“I like it here.”
“Really? Then why are you always drunk?”
“Not always,” I said. “Often. There’s a big difference.” Then I looked at the valley stretching below. It was vast, cut in half by a multi-arch bridge crossed several times a day by a train as long and silent as a caterpillar. On either side rose the walls of two convents, alive with bells when the sun went down, while, opposite, the closest buildings merged with the greenery on the horizon. The sky was high and wide, and so was the light. It was a gorgeous spot.
“It’s all yours,” Glauco said, indicating the room we were in. No need to make an inventory: there was an old armchair, a bookcase, and a sofa bed. The other two rooms weren’t furnished at any greater expense, pleasant, old furniture from the Porta Portese flea market, for the most part. One room was almost completely filled with canvases, cans of paint, and all the things a painter usually needs. “If you run out of money, don’t sell the paintings,” Glauco said, as if anyone might want to buy them. He went out, saying that he still had to say good-bye to someone in town.
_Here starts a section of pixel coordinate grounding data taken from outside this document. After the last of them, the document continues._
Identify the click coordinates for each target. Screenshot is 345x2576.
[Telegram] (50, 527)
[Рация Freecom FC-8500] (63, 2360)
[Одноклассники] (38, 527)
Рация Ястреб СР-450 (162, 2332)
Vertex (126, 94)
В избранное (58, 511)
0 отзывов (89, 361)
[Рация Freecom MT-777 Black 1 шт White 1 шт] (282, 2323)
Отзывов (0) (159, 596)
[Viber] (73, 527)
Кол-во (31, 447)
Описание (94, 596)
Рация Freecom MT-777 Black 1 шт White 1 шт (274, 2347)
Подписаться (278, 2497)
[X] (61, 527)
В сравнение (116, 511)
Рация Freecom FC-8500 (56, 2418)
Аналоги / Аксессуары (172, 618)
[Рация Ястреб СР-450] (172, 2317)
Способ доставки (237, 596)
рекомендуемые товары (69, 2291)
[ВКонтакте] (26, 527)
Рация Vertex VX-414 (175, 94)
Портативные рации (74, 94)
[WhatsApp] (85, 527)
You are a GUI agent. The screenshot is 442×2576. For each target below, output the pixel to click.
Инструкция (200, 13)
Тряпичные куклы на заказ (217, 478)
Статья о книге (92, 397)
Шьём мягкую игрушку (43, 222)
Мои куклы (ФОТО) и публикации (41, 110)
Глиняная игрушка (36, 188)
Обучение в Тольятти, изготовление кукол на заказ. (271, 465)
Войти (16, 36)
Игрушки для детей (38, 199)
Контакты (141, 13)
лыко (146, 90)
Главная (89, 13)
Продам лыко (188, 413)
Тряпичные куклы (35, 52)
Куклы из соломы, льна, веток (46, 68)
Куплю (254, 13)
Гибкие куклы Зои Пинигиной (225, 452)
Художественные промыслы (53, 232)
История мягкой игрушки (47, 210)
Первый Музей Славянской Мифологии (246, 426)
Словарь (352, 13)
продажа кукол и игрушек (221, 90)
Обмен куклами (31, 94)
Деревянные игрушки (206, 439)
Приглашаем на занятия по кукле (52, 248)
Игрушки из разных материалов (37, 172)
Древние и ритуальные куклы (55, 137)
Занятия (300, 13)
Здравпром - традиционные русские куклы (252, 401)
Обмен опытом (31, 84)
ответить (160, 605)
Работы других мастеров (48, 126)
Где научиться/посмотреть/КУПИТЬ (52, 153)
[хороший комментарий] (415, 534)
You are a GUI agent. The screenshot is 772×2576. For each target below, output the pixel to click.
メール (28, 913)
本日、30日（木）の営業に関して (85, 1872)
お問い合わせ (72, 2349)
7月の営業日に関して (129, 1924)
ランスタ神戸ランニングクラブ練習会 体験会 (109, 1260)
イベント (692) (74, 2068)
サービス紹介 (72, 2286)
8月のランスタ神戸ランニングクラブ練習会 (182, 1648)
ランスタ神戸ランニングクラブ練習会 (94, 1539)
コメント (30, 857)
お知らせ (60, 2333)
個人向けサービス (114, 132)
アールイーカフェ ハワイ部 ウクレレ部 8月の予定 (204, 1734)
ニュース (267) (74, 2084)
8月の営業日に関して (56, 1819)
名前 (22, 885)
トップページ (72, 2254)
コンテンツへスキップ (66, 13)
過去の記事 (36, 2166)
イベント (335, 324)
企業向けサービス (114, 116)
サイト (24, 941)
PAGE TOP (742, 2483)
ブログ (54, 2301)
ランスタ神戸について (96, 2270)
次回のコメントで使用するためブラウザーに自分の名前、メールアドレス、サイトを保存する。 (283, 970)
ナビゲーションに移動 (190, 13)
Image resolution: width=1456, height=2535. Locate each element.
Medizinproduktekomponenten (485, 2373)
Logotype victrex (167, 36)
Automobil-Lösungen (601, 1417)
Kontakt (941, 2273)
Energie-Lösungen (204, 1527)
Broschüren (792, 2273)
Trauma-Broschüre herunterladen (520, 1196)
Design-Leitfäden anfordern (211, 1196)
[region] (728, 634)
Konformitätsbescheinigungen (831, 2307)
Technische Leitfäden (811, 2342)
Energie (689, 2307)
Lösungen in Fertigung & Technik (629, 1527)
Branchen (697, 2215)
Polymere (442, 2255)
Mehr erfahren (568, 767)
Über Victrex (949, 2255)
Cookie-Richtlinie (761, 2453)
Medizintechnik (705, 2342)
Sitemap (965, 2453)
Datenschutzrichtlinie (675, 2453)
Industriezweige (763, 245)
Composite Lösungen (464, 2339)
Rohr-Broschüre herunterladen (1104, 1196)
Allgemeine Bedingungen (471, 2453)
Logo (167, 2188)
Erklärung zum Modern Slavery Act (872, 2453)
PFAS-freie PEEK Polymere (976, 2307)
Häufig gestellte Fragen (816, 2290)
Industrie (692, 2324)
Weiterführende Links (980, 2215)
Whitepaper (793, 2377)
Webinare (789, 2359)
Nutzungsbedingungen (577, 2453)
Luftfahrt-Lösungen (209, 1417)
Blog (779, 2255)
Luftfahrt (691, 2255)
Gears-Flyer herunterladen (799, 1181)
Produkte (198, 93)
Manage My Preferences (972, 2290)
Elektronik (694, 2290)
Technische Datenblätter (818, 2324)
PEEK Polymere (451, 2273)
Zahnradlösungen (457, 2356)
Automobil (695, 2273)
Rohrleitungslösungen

He didn’t ask me to go with him, and I guessed that he was going to say good-bye to his girlfriend. Everyone knew he had another woman. A burly, aggressive type, he could never avoid boasting. He even knew there was a very definite fondness between Serena and me, but he left us alone because he wasn’t the kind of man to fear anyone.
Serena was still in the bedroom, surrounded by open suitcases. She must have been afraid they would swallow her, because she was walking up and down, wringing her hands. “Where’s Glauco?” she said. I told her he’d be back soon, and she continued to move around the room with an air of tragedy. When she passed me for the third time, I finally put an arm around her shoulders, and she huddled against my chest and looked at me in confusion. But when I hugged her tighter, she stiffened, and I realized the answer was no, that she would have liked it to be yes, but some other time, right now it was no, it was too late. We talked about Mexico until Glauco came back.
“So,” he said, “shall we go?” I was surprised by the sadness in his voice. That final farewell must have been particularly hard. Standing in the middle of the room, with that muscular body of his, he had the cheated, immature look of a heavyweight who’s lost his title. For the first time, I felt a kind of fondness for him.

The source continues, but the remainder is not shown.